Sua tarefa: Prossiga, por favor, a entrevista sobre os pratos da cultura afro a partir da última frase apresentada.

Texto extraído:
■ ■ ■ ■

P/2 – Então, Fatinha, quais são os pratos que vêm da cultura afro?
R – Olha só, lá a gente trabalha a feijoada, trabalha a canjiquinha, o angu à baiana também a gente trabalha muito e os doces, cocada, pé de moleque, que a gente trabalha mais.
P/2 – O quê que caracteriza o angu à baiana?
R – O angu à baiana, esse angu à baiana, fala “angu à baiana”, mas ele é aqui do Rio de Janeiro, é o angu, né, feito com fubá, e a gente faz um molho com miúdos de porco, né, rins, aqueles coisa de porco, os miúdos do porco, faz o molho lá, com tomate, pimentão, pimenta, cebola e põe por cima desse angu, aí serve, põe o angu no prato, angu molinho, põe no prato, assim, aí vem com a concha com aquele molho, põe e serve. Aqui no Rio de Janeiro todo mundo come isso. (PAUSA) E aí a gente vende, sabe, faz um sucesso, o nosso, e a canjiquinha também, o pessoal gosta muito...

■ ■ ■ ■

Registros extraídos:
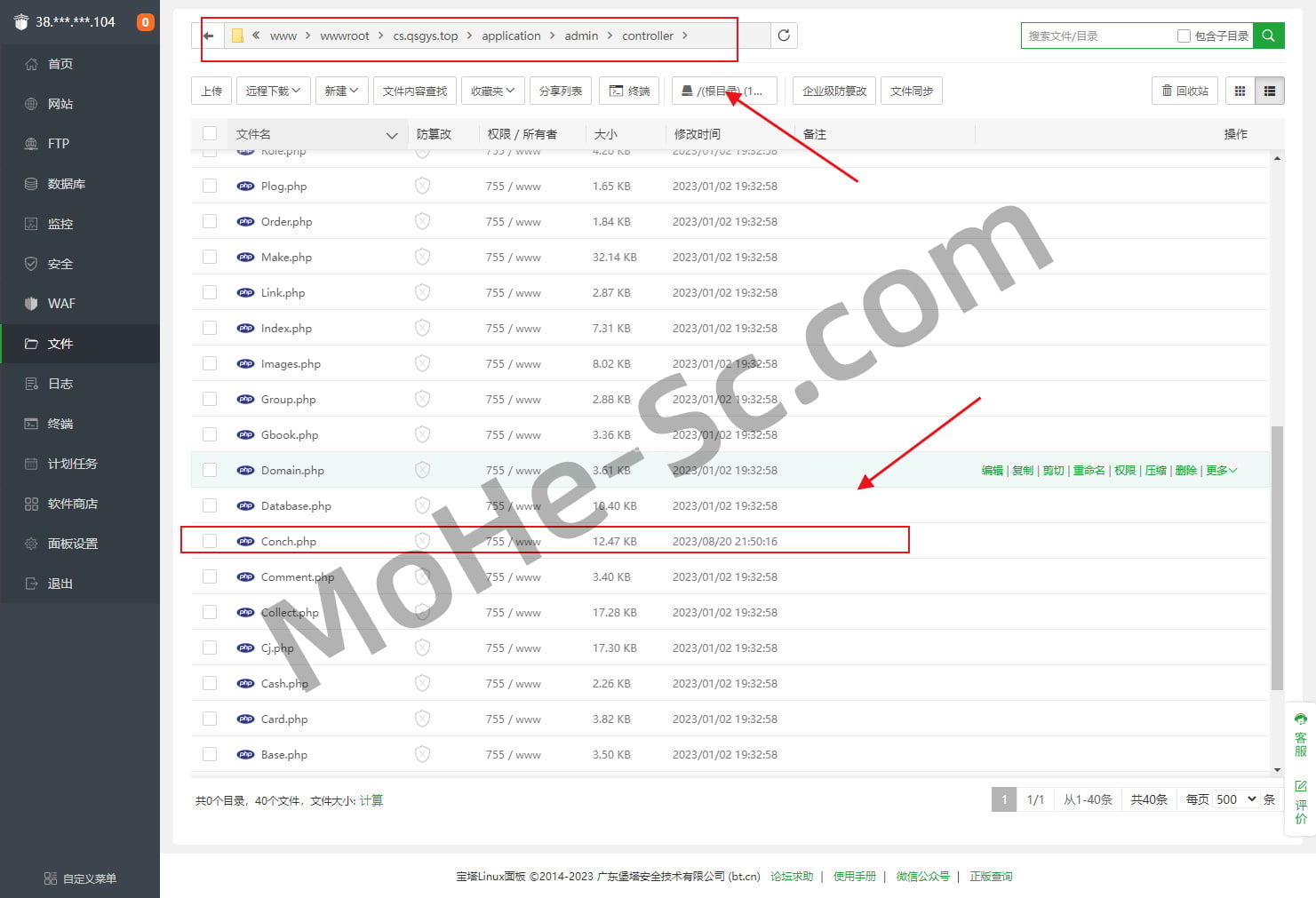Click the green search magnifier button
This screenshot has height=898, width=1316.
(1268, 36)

■ ■ ■ ■

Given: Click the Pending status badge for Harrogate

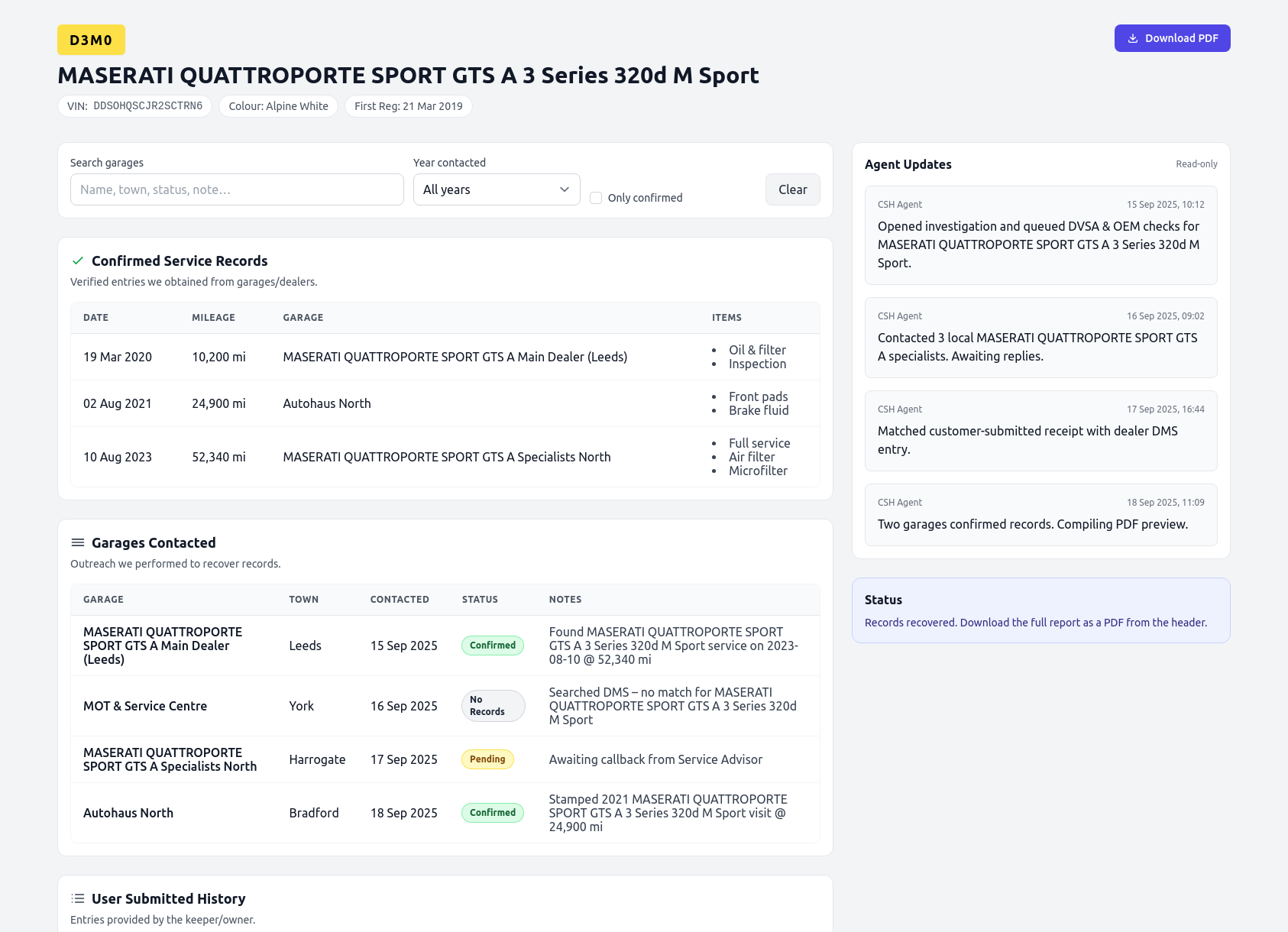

■ ■ ■ ■

Resposta à tarefa:
P/2 – E é salgada?
R – Salgada, com costelinha de porco. É com costelinha de porco. É, a gente põe costelinha de porco, bacon, lingüiça, paio, aí faz a, e, né, e a costelinha. E a gente põe cenoura ralada também no meio. Aí, na hora de servir a gente serve numas cumbucas, assim, e põe cheiro verde, cebolinha e salsa por cima. Vende muito mesmo, a gente faz uns panelão desse tamanho, vende tudo.
P/2 – É tipo um caldo, né?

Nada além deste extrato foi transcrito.